● **Excerpted text**
▬▬▬▬▬▬▬▬▬▬

Sunday, May 14, 2006

Data mining thin ore for terrorists

USA Today has created quite a furor by reporting that the NSA has been getting records of telephone calls to analyze for signs of terrorist activity.

The administration has been trying to defend the practise saying that they are only getting telephones numbers, not addresses or names. When a name and address are only a click away from the telephone number that defence is meaningless. The fact that the administration would even make the argument is a cause for concern rather than reassurance. The legality of the whole practise is being questioned. Based on their comments so far the administration is relying on hair splitting turns of phrase to defend their actions.

The idea of analyzing telephone records is hardly a new idea. Like many people, I have an unfinished novel sitting in a bottom drawer. Mine was written in 1994 and turned on the use of telephone records to predict a terrorist attack by the IRA.

What became immediately obvious to me when I was writing the book was that to be able to predict a terrorist attack you need several things. You, of course, need a comprehensive record of telephone calls and lots of processing power. My hero effectively stole both of those. Beyond that you need a lot of terrorist events, you need terrorists who are creatures of habit and you need to know the identies of at least some of the nodes on the terrorists' network. Otherwise you are just trying to drink from the proverbial fire hose. The IRA struggle in Northern Ireland created enough actions by a hierarchical organization, in a small enough region and population group, and with the identies of enough IRA people known to make my story at least plausible. Every shooting, bombing, arrest or funeral was likely to generate related telephone traffic, both before and after the event.

▬▬▬▬▬▬▬▬▬▬

[Stored data entries]
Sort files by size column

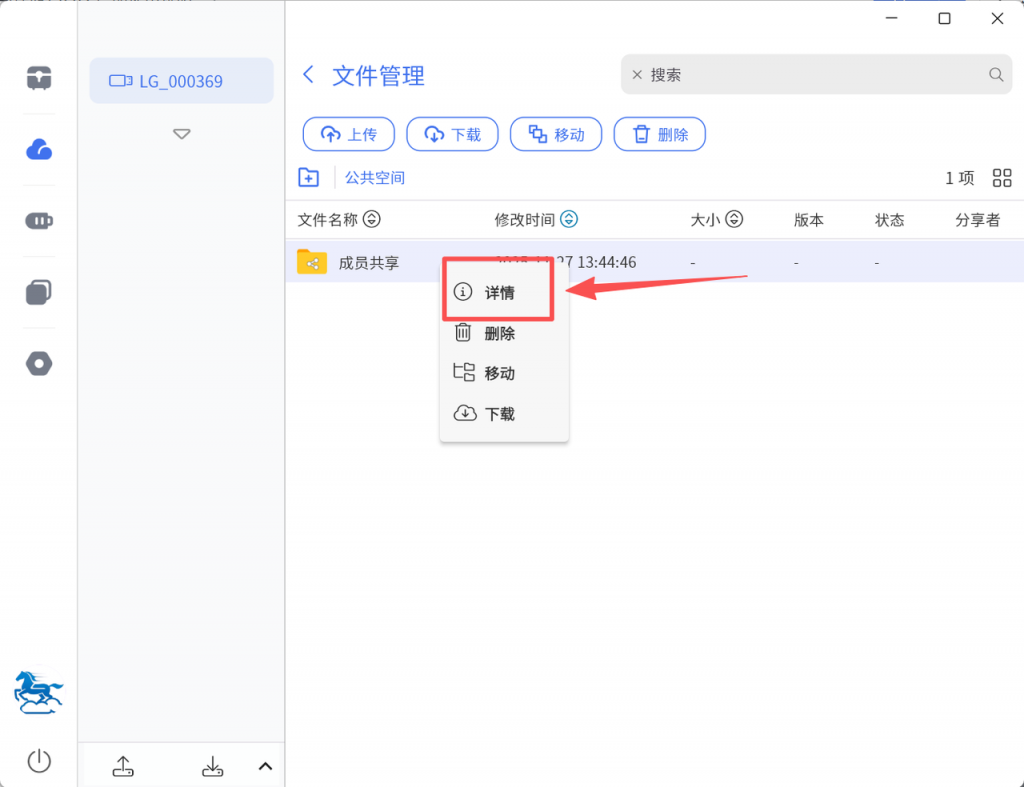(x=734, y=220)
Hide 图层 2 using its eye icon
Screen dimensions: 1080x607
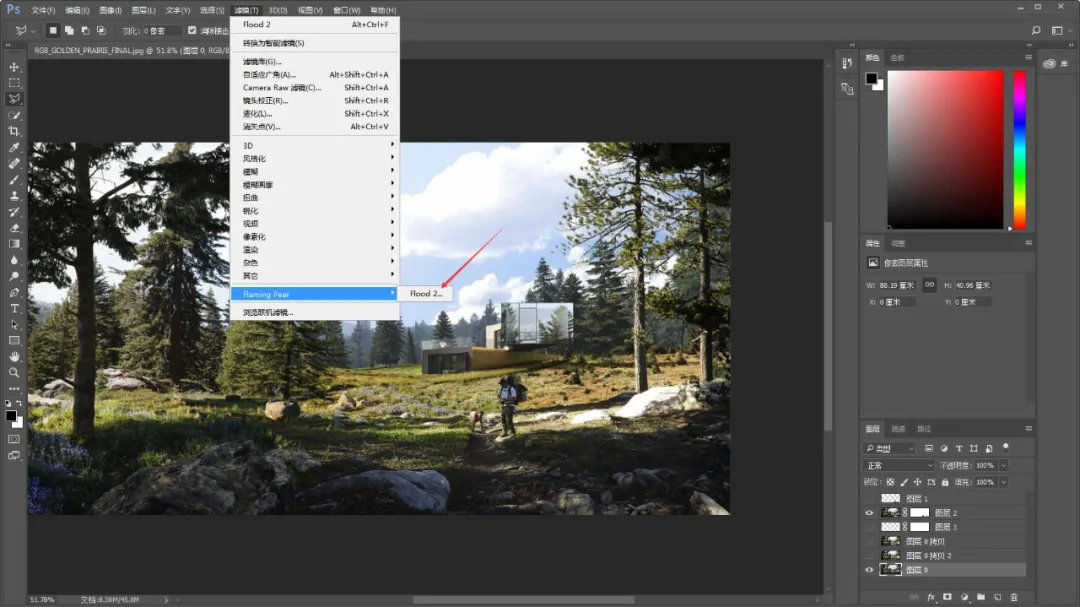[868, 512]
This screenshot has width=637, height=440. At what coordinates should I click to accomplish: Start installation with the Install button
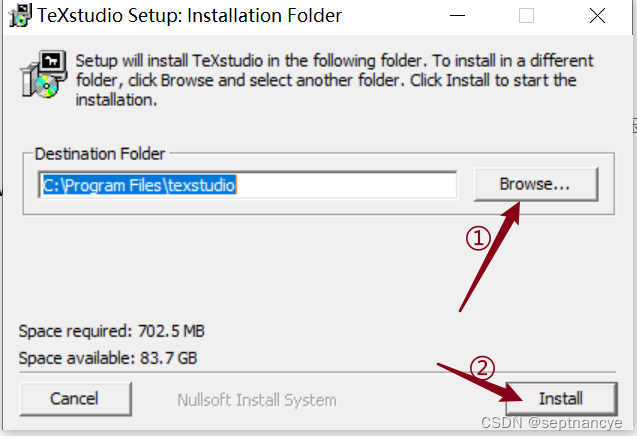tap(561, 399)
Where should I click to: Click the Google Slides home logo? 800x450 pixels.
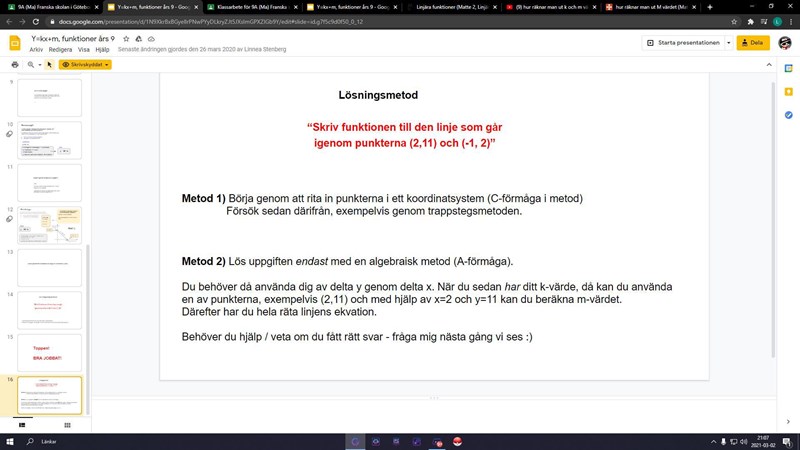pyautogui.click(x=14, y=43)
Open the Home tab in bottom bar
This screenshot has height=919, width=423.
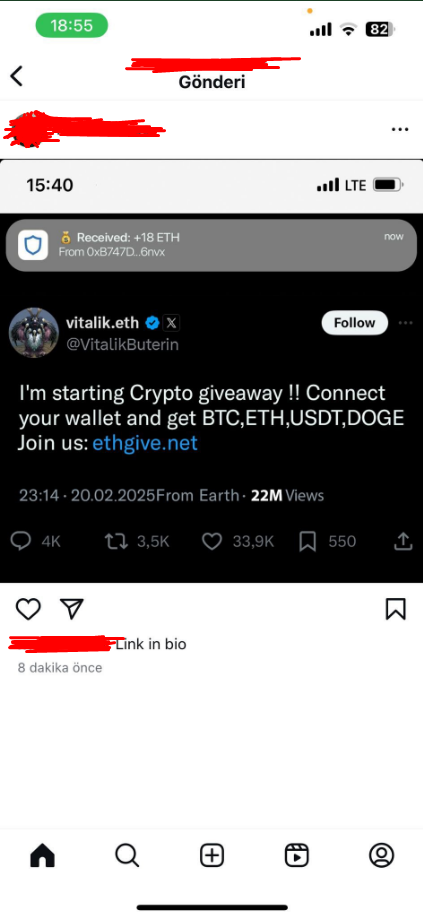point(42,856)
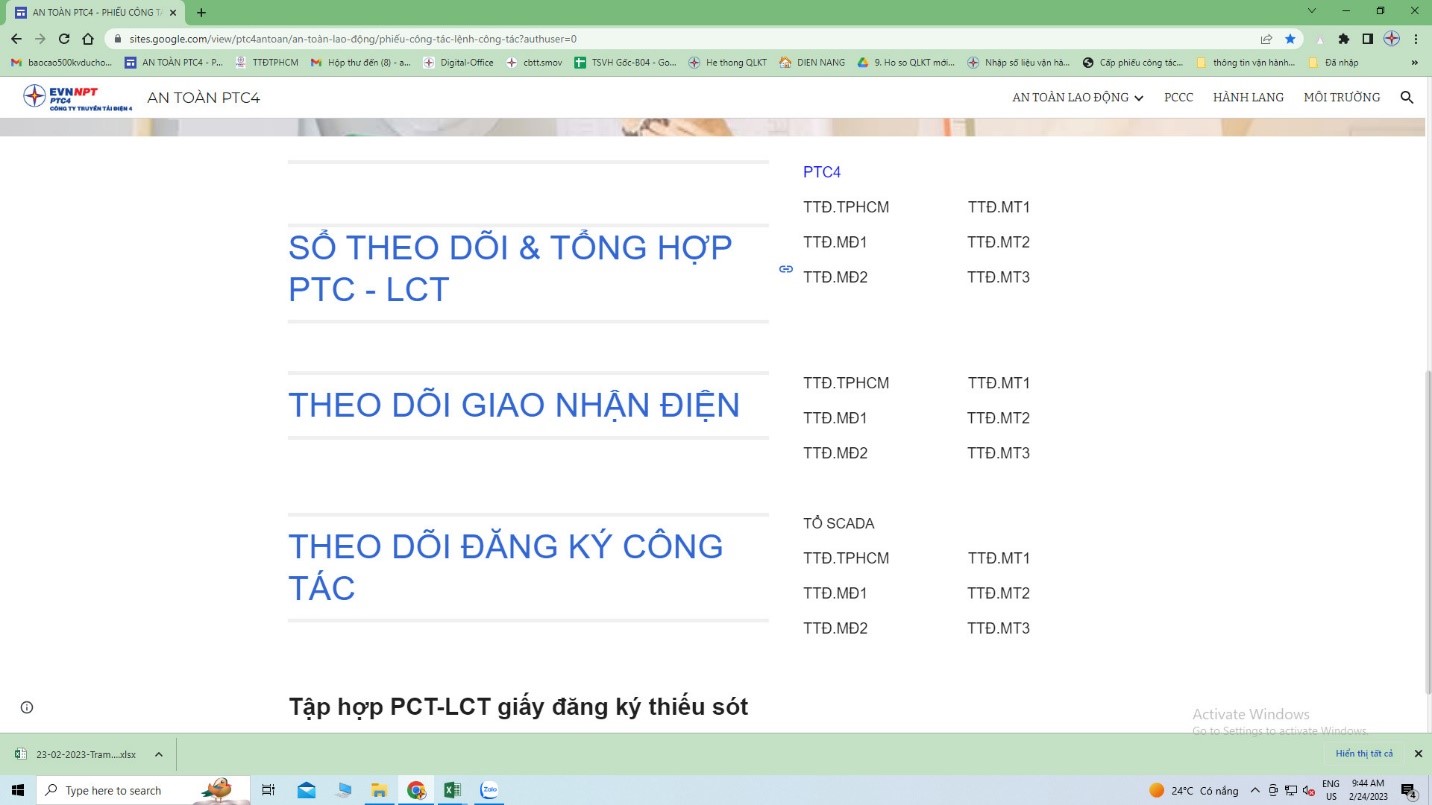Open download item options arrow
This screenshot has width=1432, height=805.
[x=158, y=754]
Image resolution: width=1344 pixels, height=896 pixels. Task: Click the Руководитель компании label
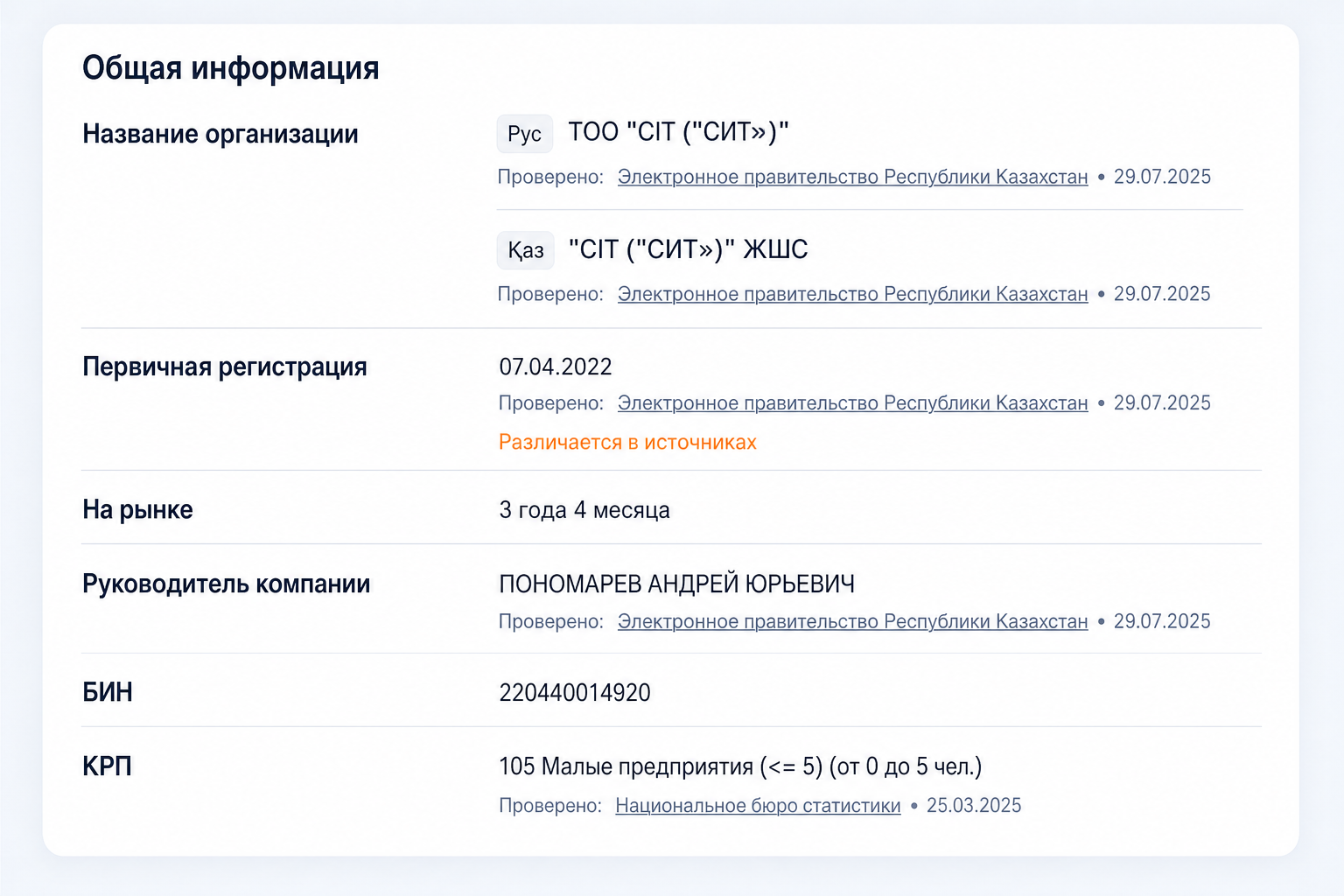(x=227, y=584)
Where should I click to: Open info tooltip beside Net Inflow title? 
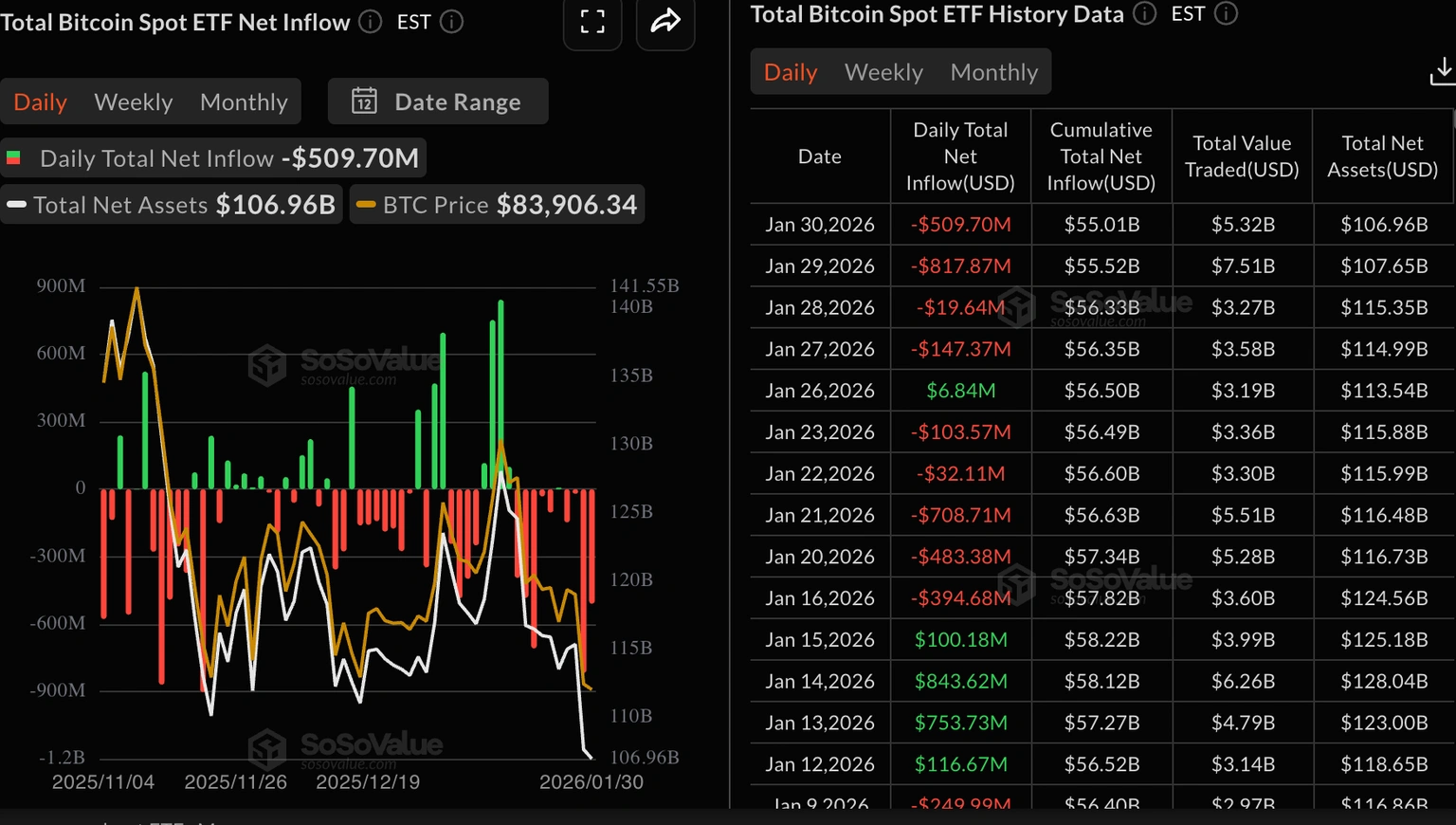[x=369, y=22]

▬▬▬▬▬▬▬▬▬▬

● **Explore the material**
[1] Answer these questions using the data mining post:
(a) Which publication reported that the NSA had been getting records of telephone calls?
(b) In what year was the writer's unfinished novel written?
(c) Whose terrorist attack did the novel's plot use telephone records to predict?
[2] Copy the data mining post from "USA Today has" up to and including "defend their actions.".

● **Responses by item number**
[1]
(a) USA Today
(b) 1994
(c) The IRA's

[2]
USA Today has created quite a furor by reporting that the NSA has been getting records of telephone calls to analyze for signs of terrorist activity.

The administration has been trying to defend the practise saying that they are only getting telephones numbers, not addresses or names. When a name and address are only a click away from the telephone number that defence is meaningless. The fact that the administration would even make the argument is a cause for concern rather than reassurance. The legality of the whole practise is being questioned. Based on their comments so far the administration is relying on hair splitting turns of phrase to defend their actions.